▶ **TASK STATEMENT**
For the records below, print the lines from the line with "Task: Click the 48 month row label" through the line with "Focus the Search" exactly as written; include both end lines and exclude the rest.

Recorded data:
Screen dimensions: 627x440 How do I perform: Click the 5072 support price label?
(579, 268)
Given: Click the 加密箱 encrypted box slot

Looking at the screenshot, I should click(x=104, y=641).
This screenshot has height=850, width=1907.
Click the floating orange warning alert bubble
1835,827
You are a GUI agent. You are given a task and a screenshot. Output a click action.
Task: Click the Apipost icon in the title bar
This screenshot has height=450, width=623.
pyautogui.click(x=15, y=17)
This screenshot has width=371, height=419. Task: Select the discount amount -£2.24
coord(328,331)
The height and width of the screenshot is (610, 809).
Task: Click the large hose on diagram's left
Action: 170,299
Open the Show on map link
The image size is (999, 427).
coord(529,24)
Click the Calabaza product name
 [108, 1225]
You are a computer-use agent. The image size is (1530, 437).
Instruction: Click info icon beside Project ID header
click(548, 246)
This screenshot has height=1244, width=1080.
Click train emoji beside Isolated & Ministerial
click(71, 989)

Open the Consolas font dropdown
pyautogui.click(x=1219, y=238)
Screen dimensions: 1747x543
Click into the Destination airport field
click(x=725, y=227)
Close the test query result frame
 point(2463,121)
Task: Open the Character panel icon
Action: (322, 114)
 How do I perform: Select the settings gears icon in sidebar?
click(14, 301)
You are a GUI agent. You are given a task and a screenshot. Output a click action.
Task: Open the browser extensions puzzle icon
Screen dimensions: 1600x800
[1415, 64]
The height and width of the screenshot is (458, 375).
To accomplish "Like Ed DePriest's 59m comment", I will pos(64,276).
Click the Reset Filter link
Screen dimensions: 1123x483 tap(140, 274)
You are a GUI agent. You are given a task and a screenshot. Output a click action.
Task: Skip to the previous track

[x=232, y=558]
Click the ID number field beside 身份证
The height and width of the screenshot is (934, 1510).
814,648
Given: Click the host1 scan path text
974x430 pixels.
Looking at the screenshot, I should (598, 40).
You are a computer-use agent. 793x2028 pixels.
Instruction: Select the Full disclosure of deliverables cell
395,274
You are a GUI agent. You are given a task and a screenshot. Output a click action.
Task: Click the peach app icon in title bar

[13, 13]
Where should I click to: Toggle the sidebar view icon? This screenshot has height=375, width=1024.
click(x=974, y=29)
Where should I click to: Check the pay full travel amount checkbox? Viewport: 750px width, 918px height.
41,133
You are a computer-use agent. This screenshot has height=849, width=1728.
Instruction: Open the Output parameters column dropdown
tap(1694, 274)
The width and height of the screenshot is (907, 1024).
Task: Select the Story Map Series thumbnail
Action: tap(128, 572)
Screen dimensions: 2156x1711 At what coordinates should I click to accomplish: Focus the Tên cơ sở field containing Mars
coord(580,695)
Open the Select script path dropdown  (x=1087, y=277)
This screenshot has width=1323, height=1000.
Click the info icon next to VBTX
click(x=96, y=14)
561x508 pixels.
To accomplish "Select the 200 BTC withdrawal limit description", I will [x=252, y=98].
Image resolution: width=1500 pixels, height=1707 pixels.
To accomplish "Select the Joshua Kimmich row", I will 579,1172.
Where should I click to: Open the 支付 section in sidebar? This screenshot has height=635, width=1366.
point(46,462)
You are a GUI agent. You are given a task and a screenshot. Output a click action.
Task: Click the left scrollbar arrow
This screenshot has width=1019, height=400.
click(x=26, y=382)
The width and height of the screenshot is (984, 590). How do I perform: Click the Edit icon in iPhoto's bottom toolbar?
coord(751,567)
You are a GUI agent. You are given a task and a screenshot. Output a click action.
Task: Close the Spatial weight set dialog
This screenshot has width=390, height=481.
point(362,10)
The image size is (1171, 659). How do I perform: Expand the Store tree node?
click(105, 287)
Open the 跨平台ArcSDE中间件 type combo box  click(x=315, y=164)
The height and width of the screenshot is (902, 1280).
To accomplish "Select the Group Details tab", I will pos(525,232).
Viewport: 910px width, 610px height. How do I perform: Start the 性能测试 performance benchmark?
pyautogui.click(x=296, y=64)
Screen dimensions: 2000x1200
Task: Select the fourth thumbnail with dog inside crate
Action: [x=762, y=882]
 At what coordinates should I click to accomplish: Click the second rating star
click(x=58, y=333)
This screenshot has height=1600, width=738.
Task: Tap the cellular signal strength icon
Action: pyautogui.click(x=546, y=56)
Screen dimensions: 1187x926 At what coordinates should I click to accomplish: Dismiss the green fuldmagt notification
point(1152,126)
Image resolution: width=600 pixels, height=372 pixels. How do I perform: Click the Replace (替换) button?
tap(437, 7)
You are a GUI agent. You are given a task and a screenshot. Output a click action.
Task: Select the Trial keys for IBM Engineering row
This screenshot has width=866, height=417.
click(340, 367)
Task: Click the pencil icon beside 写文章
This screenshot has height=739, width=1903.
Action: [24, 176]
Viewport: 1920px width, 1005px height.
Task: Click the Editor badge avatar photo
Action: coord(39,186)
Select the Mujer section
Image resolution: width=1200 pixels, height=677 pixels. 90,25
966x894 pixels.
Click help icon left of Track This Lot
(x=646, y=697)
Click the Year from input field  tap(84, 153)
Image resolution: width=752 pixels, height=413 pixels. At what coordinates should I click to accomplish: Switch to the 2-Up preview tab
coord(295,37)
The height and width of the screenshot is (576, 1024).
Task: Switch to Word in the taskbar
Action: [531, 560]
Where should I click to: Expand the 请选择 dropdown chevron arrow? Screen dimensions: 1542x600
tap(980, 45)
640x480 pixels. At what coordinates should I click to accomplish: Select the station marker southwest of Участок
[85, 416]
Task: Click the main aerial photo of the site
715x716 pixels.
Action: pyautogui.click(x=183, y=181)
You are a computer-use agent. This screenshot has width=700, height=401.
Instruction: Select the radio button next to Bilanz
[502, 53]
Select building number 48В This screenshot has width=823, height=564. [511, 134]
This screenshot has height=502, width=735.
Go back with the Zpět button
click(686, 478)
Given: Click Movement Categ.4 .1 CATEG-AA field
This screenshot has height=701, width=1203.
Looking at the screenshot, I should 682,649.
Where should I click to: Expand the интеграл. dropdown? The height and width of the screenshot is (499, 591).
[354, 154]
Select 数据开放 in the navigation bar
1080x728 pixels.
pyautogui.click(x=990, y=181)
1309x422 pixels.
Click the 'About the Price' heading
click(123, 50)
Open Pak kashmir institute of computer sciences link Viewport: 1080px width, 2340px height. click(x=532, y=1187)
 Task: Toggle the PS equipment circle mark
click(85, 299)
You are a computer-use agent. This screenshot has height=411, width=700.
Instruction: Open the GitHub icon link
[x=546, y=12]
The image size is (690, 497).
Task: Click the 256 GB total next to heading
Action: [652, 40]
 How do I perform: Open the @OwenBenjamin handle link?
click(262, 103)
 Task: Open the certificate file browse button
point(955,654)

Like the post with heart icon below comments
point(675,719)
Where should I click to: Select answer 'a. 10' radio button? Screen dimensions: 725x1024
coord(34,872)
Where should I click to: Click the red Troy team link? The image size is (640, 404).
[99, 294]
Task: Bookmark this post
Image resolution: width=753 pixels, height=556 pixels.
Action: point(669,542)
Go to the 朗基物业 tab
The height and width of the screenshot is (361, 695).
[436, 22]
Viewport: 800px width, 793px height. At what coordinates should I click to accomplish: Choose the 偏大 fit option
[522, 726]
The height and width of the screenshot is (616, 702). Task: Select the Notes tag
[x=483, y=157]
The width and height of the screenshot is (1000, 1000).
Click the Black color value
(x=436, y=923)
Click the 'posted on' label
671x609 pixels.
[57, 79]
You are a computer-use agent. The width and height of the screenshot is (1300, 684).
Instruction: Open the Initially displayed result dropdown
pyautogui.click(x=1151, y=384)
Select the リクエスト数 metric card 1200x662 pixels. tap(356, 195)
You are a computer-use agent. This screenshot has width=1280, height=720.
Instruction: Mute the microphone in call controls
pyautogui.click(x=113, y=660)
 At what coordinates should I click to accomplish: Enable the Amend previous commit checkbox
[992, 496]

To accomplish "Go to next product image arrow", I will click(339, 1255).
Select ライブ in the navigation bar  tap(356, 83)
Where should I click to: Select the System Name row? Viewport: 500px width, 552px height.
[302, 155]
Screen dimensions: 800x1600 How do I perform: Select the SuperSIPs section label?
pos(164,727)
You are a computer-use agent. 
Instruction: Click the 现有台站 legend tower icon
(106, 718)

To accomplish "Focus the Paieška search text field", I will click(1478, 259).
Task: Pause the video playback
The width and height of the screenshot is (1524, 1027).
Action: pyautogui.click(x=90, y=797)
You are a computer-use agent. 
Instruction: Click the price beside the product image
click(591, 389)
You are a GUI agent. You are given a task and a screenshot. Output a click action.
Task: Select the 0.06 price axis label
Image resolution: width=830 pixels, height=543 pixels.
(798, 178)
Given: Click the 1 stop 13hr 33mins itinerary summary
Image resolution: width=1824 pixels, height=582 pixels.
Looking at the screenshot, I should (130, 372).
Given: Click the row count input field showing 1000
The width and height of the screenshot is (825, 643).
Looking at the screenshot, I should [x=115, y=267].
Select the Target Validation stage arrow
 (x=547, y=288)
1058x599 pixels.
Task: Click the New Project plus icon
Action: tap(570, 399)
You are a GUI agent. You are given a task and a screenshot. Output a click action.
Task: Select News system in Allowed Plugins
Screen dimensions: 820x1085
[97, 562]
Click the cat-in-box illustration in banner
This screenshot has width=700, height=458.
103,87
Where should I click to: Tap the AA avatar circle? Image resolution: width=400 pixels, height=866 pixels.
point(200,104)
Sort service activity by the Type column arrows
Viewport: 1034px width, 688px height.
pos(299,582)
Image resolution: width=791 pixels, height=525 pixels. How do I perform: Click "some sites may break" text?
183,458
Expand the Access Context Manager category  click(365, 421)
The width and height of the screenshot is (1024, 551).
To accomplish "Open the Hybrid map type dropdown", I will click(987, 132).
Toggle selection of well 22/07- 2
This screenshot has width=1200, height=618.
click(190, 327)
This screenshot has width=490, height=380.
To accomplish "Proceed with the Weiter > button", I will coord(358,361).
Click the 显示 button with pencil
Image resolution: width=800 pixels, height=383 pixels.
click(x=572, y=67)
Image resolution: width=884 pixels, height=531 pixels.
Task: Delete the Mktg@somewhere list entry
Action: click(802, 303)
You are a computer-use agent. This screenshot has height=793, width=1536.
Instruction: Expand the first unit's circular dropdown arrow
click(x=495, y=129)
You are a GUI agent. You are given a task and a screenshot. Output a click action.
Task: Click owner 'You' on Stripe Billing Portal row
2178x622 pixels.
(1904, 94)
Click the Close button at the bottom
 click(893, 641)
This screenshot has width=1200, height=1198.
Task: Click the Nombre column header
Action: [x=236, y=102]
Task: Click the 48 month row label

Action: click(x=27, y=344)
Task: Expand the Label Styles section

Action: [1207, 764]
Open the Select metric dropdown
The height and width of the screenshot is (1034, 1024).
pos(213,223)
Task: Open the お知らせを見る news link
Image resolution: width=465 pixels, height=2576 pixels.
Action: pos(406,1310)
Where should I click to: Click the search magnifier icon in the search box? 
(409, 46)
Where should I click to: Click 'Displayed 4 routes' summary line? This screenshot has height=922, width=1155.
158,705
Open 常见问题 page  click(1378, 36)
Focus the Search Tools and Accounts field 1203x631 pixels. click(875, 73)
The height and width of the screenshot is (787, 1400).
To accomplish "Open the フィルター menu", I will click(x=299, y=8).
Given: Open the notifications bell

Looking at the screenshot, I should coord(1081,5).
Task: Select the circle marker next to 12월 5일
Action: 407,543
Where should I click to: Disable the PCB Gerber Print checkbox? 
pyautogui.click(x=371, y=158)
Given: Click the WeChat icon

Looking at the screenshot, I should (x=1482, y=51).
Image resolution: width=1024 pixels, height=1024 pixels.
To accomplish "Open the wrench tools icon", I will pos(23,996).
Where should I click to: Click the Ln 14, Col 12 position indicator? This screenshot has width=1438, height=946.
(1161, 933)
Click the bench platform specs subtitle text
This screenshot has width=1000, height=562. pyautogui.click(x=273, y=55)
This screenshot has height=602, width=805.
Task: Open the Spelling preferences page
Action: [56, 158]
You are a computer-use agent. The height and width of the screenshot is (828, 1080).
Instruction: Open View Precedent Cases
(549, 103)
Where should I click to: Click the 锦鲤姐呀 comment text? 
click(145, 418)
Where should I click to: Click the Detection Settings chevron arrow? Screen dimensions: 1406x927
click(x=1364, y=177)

▶ **EXERCISE RESULT**
Task: Click the 48 month row label

Action: click(x=27, y=344)
Task: Expand the Label Styles section

Action: [1207, 764]
Open the Select metric dropdown
The height and width of the screenshot is (1034, 1024).
pos(213,223)
Task: Open the お知らせを見る news link
Image resolution: width=465 pixels, height=2576 pixels.
Action: pos(406,1310)
Where should I click to: Click the search magnifier icon in the search box? 
(409, 46)
Where should I click to: Click 'Displayed 4 routes' summary line? This screenshot has height=922, width=1155.
158,705
Open 常见问题 page  click(1378, 36)
Focus the Search Tools and Accounts field 1203x631 pixels. click(875, 73)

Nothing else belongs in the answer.